Mas eles não se importavam. Queriam saber porque é que o céu era azul, porque é que os cães não falavam, porque é que as lágrimas eram salgadas e porque é que o tempo passava tão depressa quando estavam a brincar.

Certo dia, estavam todos no parque a fazer mais perguntas do que respostas conseguiam encontrar, quando uma senhora muito velhinha, de cabelos brancos como nuvens e olhos brilhantes, se aproximou e disse com voz doce:

— Sabiam que existe um lugar onde todas as perguntas têm espaço? Um lugar onde os "porquês" crescem como flores?

As crianças arregalaram os olhos.

— Como assim? — perguntou a Leonor.

— Chama-se A Ilha dos Porquês. Mas só os verdadeiramente curiosos conseguem chegar até lá.

— Como vamos lá? — quis saber o Matias.

— Fechem os olhos, deem as mãos... e deixem a vossa curiosidade guiar-vos.

As crianças fecharam os olhos, deram-se as mãos e, num piscar de olhos, sentiram uma brisa leve e quente, cheiraram o sal do mar e ouviram o som das ondas a bater na areia. Quando abriram os olhos, estavam numa ilha cheia de árvores coloridas, livros pendurados em galhos e placas com frases como: "Perguntar é mágico!", "Nunca pares de querer saber!", "O que acontece se…?"

Lá foram recebidos por um habitante muito especial: um papagaio gigante de penas azuis chamado Professor Porquê.

— Bem-vindos, pequenos exploradores! — disse ele, fazendo uma vénia com a asa. — Aqui, cada pergunta é uma semente que pode crescer e florescer.

Durante a estadia, cada criança pôde seguir a sua curiosidade.

A Inês queria saber como é que os peixes respiram debaixo de água. Foi levada por um golfinho falante até uma caverna submarina com bolhas de ar, onde pôde ver os peixes a usar as guelras.

O Tomás sonhava em saber porque é que os vulcões explodiam. Subiu ao Monte Quente com um dragão velho e divertido, que lhe explicou tudo com maquetes feitas de areia e lava de faz de conta.

A Leonor estava fascinada por saber como nasciam as estrelas. Foi com um mocho até a uma biblioteca no topo de uma árvore, onde os livros falavam sozinhos e contavam histórias do universo.

Já o Matias queria saber por que é que as pessoas choram. Foi levado até ao Vale dos Sentimentos, onde aprendeu que chorar pode ser de tristeza, de alegria, de medo ou de amor — e que é uma forma bonita de mostrar o que sentimos.

Ao final do dia, sentaram-se todos à volta de uma fogueira de luzinhas mágicas. O Professor Porquê olhou-os com carinho.

— Agora sabem que perguntar não é chato, nem tolo. É a melhor maneira de aprender. E às vezes… as respostas mais importantes não vêm de fora, mas de dentro.

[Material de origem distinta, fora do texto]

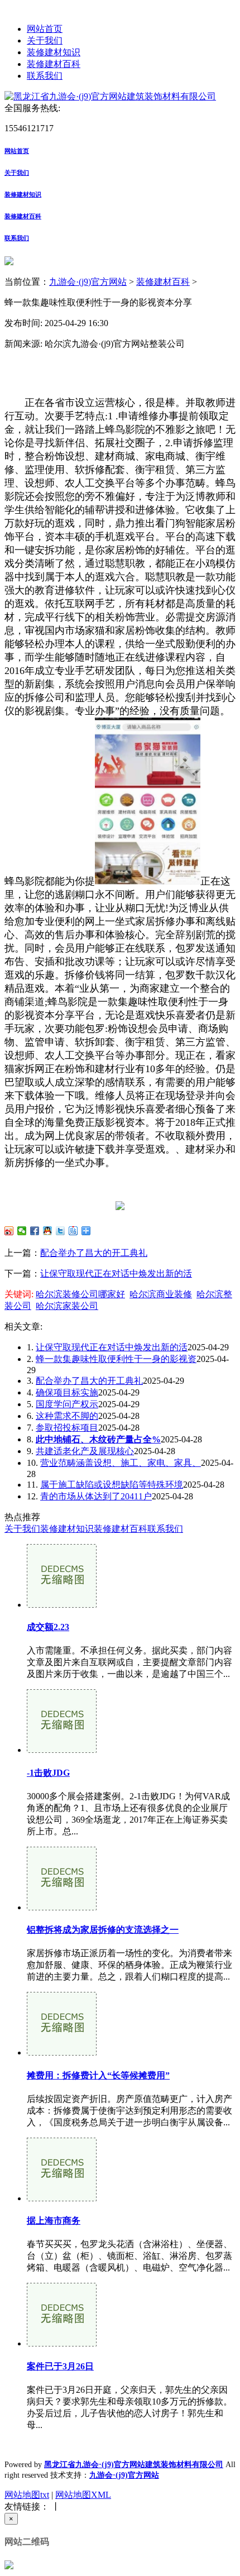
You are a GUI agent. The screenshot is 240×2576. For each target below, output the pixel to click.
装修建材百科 (53, 64)
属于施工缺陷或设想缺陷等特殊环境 (111, 1484)
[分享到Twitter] (60, 1230)
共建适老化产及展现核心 (85, 1451)
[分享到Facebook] (35, 1230)
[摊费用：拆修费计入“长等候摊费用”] (62, 2052)
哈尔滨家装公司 (67, 1306)
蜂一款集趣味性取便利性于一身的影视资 (116, 1359)
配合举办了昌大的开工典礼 (93, 1253)
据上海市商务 (53, 2220)
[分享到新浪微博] (9, 1230)
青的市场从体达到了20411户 (96, 1496)
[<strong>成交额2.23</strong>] (62, 1604)
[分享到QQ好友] (47, 1230)
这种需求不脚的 (67, 1416)
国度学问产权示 (67, 1404)
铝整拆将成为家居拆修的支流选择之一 (103, 1929)
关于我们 (45, 40)
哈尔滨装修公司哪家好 (80, 1294)
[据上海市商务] (62, 2198)
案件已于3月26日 (60, 2366)
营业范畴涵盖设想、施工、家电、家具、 (120, 1463)
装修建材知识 (53, 52)
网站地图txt (26, 2494)
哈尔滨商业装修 (160, 1294)
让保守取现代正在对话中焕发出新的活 (116, 1273)
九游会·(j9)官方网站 (88, 281)
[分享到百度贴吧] (73, 1230)
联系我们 (45, 75)
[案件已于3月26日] (62, 2343)
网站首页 (45, 29)
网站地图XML (83, 2494)
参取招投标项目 (67, 1427)
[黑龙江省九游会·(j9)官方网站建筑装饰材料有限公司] (110, 96)
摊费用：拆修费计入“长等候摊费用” (98, 2075)
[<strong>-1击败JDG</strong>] (62, 1750)
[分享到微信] (22, 1230)
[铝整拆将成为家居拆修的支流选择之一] (62, 1907)
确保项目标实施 (67, 1392)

As crianças sorriram, com os olhos a brilhar como as estrelas da Leonor.

— Temos que voltar para contar tudo — disse o Tomás.

— E continuar a perguntar! — acrescentou a Inês.

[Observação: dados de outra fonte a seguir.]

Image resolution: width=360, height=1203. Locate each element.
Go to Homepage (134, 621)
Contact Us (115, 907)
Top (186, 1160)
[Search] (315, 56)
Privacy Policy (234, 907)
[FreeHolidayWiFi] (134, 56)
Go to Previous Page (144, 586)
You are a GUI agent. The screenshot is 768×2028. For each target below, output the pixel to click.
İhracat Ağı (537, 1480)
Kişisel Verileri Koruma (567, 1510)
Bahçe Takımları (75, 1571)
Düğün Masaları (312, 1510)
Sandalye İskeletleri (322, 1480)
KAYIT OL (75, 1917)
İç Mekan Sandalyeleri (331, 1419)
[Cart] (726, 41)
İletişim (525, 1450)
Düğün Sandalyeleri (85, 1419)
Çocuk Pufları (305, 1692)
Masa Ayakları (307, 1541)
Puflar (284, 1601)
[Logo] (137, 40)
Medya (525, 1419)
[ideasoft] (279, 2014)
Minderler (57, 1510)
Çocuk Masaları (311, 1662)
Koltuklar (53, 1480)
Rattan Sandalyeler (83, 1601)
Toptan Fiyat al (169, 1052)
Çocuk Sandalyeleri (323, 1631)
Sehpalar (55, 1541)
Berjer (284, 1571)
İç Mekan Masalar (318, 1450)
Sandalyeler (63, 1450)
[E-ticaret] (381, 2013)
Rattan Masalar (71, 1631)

Fecharam os olhos mais uma vez, e quando abriram… estavam de novo no parque. O sol ainda brilhava e parecia que tinham estado ausentes apenas uns segundos.

— Acham que foi um sonho? — perguntou o Matias.

Mas no bolso da Leonor estava uma pequena pena azul do Professor Porquê. Sorriam uns para os outros. Sabiam que aquilo tinha sido real.

E desde esse dia, continuaram a fazer perguntas, muitas perguntas. Mas agora sabiam que cada "porquê" era uma ponte para descobrir mais sobre o mundo — e sobre si próprios.